(Saved data entries)
□ □ □ □ □ □ □
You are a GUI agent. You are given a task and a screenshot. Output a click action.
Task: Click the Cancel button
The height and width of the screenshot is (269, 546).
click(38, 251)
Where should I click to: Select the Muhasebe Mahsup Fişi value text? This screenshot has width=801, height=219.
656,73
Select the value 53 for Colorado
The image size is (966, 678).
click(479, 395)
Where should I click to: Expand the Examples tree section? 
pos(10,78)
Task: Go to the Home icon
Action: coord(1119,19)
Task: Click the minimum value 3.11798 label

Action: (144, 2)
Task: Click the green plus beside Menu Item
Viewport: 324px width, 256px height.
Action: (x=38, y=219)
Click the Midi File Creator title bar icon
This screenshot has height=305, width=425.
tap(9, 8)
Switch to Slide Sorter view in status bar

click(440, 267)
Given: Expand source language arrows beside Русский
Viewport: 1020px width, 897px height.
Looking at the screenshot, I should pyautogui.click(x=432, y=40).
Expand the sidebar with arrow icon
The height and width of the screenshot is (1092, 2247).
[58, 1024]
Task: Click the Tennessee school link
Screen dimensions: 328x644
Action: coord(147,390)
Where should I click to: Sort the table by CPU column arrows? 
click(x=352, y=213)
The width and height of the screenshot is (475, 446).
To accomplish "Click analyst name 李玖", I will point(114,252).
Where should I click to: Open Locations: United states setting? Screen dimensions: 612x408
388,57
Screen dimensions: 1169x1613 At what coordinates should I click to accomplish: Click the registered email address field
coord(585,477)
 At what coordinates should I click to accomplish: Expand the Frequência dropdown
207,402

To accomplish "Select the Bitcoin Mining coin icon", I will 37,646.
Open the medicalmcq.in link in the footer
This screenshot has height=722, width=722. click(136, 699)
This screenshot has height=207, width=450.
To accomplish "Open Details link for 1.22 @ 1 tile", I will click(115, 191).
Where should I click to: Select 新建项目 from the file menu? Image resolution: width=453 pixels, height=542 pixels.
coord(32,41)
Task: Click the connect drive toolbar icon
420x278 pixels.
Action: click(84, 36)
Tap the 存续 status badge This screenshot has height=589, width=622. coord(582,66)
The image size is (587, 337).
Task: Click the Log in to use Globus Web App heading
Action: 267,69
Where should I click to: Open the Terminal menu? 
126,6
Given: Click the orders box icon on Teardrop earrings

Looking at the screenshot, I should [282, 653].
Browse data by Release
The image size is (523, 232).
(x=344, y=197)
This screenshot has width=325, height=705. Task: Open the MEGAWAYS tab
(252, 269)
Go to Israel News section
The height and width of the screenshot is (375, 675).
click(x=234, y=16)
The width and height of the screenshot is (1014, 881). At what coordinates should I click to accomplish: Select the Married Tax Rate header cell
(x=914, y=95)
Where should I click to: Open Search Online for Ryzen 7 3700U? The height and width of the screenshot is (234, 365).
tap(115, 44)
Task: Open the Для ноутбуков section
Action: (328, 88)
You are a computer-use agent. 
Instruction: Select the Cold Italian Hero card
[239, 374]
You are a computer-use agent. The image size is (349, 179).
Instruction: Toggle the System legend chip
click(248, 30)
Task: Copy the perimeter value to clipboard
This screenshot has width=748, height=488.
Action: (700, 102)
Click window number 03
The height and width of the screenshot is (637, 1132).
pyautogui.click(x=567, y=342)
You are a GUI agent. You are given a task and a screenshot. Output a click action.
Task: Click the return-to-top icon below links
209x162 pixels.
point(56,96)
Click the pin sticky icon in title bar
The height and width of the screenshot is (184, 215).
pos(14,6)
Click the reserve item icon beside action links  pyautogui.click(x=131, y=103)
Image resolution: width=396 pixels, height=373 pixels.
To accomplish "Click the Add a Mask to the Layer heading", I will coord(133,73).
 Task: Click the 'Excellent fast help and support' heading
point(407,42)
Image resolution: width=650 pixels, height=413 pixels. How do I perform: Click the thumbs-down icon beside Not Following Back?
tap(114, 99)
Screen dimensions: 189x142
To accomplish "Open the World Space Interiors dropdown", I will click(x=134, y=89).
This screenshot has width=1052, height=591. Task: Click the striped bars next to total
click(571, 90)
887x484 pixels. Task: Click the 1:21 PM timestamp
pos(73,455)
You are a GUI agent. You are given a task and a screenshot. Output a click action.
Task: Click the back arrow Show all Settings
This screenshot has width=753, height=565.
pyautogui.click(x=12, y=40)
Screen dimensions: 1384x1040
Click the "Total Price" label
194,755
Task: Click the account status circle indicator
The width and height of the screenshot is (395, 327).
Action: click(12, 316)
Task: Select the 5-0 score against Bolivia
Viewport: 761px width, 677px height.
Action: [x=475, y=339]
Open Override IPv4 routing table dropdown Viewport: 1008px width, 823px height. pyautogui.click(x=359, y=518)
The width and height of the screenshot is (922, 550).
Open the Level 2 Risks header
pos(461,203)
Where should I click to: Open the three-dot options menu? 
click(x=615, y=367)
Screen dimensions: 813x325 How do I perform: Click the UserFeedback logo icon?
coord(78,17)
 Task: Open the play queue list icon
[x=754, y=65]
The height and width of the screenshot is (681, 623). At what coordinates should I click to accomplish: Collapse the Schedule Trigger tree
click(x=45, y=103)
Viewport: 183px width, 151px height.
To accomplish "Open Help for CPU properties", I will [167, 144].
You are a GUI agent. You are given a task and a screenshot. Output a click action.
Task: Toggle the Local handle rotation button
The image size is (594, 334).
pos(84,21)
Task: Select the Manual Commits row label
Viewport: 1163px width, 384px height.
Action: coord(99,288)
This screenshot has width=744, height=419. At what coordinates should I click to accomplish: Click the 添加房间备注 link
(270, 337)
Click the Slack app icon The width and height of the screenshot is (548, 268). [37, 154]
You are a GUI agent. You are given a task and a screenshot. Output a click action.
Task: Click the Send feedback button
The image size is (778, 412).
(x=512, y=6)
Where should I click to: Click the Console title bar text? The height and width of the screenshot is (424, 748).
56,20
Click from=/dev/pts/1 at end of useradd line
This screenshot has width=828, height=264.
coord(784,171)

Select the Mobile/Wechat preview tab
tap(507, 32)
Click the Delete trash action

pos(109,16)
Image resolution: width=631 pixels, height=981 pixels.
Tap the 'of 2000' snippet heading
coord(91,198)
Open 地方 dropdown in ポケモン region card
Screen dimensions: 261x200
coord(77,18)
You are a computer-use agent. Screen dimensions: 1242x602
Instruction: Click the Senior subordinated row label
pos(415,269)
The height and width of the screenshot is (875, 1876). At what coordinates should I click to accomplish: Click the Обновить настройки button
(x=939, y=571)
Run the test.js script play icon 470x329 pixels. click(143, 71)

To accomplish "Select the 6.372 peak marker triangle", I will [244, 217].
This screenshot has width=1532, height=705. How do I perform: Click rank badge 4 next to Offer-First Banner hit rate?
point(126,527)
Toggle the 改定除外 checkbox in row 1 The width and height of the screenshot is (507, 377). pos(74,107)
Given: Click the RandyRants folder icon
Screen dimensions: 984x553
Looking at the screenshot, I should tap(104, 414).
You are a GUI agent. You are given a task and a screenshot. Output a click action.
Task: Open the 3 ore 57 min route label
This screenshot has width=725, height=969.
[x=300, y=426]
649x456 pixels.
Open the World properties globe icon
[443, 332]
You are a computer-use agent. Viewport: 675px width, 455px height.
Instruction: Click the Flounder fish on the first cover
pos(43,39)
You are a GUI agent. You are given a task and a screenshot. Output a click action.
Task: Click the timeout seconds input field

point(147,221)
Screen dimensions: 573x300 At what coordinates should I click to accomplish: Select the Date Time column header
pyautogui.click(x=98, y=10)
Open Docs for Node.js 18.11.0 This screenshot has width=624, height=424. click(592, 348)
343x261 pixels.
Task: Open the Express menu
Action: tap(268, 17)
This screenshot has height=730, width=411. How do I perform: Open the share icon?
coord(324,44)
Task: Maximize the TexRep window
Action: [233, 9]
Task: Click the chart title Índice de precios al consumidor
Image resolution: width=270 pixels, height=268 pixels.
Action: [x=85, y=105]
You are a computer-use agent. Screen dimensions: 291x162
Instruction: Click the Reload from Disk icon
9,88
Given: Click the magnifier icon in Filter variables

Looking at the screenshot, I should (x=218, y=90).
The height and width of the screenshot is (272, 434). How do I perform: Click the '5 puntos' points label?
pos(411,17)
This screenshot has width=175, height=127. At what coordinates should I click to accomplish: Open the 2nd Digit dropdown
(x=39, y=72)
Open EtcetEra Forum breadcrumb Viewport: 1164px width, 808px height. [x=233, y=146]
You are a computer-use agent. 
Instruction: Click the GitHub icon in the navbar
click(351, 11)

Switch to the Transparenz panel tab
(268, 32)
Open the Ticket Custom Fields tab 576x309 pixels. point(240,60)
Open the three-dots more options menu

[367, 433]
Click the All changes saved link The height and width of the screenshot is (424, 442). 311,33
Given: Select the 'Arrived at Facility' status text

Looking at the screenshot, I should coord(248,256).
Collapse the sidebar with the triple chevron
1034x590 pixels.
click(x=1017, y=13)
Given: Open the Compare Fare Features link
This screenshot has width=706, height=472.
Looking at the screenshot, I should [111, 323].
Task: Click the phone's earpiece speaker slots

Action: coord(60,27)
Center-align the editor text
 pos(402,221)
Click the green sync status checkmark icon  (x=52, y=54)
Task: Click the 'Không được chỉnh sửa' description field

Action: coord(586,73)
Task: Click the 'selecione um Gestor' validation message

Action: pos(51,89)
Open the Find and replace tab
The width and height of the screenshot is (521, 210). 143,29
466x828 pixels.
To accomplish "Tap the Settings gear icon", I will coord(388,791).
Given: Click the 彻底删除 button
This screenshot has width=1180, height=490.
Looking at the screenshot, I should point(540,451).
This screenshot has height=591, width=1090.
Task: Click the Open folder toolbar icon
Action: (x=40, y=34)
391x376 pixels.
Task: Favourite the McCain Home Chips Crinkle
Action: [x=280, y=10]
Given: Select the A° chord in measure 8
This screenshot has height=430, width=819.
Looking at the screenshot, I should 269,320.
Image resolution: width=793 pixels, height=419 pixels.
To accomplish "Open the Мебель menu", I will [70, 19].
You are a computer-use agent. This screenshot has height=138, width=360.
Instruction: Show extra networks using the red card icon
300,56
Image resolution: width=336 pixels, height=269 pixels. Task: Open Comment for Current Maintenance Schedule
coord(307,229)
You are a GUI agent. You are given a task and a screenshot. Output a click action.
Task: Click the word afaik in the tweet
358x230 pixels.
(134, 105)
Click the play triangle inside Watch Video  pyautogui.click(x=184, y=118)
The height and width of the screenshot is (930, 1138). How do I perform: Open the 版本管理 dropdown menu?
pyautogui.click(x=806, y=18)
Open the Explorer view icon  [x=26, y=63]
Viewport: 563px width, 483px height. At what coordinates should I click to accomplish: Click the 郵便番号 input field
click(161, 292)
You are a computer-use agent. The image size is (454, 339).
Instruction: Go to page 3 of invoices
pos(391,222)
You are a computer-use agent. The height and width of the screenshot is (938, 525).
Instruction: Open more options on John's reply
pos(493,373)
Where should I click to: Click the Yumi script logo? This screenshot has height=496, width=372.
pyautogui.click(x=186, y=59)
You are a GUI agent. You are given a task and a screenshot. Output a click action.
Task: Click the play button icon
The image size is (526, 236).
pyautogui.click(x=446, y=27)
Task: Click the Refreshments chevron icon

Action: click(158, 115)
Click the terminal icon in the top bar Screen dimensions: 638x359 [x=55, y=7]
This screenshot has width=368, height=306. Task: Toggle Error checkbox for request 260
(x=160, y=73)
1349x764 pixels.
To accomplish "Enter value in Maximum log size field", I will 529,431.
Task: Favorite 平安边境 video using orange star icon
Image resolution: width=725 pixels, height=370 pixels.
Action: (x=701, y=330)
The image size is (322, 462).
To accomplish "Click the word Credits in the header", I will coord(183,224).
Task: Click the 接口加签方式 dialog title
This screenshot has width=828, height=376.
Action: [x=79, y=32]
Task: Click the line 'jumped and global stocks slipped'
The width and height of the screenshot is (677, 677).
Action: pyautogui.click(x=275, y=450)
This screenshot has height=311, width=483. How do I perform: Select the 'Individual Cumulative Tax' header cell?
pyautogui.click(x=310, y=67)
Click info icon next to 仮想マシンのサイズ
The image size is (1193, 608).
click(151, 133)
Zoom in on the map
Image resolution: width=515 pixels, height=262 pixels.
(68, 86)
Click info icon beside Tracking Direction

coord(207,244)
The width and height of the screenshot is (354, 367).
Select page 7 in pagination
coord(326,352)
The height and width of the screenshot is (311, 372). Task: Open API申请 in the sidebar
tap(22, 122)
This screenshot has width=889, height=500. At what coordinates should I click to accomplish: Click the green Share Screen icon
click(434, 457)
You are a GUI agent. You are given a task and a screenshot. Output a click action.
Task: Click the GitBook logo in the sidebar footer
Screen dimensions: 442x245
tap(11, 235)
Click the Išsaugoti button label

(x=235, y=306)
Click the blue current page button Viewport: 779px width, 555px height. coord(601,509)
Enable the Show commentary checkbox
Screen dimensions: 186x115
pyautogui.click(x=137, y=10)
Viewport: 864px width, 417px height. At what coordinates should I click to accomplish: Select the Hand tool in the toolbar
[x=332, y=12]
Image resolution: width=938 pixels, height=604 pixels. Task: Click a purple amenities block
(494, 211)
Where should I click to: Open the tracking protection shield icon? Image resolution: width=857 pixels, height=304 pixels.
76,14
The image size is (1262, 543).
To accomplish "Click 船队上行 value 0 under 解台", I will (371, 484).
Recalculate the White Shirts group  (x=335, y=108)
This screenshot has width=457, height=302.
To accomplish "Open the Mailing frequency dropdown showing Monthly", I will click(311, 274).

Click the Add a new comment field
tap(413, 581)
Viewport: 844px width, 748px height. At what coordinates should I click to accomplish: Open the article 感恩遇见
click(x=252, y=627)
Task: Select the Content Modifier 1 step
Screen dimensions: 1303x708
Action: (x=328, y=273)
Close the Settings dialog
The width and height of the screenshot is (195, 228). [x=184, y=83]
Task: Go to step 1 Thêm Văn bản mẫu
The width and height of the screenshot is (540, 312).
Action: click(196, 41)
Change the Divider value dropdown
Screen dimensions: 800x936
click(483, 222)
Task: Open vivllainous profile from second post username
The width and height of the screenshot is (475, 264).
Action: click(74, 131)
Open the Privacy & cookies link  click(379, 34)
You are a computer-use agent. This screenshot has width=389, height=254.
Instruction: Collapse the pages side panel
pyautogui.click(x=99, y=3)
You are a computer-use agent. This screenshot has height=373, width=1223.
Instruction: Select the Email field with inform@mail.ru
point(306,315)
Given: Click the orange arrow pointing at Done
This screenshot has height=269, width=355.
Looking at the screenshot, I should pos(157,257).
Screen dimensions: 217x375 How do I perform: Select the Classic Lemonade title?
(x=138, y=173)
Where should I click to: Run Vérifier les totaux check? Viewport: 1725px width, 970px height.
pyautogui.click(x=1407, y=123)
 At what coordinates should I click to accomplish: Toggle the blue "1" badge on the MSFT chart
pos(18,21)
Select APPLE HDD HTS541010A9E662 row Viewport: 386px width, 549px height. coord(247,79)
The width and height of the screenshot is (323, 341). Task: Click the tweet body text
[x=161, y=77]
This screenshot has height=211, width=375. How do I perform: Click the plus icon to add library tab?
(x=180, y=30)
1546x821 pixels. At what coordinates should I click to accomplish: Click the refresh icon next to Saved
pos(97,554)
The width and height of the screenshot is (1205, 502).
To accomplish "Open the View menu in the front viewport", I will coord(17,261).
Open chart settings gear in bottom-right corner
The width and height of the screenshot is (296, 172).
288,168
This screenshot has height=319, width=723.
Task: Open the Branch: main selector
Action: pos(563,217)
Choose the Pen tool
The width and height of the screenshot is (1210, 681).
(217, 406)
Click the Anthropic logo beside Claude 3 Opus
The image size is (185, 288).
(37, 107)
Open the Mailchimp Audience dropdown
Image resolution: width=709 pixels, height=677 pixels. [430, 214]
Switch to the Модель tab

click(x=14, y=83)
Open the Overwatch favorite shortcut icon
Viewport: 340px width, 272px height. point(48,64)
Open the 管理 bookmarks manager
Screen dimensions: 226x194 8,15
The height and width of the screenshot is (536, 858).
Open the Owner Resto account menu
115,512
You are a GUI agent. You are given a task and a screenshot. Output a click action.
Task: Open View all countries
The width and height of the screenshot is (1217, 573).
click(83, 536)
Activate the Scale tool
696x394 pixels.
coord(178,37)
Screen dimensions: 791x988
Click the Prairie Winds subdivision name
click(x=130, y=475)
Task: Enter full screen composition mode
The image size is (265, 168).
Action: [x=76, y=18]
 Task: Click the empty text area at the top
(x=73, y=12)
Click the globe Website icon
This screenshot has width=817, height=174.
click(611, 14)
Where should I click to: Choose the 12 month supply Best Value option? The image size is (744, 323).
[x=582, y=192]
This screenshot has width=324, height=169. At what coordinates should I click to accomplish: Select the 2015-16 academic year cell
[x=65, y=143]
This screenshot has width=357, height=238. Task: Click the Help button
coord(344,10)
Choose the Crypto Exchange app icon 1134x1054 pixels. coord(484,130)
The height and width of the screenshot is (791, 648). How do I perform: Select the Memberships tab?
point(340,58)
□ □ □ □ □ □ □
Directions for this task – Go through the data and show every line where "triangle" occurs.

Solution below –
To accomplish "Select the 6.372 peak marker triangle", I will [244, 217].
Click the play triangle inside Watch Video  pyautogui.click(x=184, y=118)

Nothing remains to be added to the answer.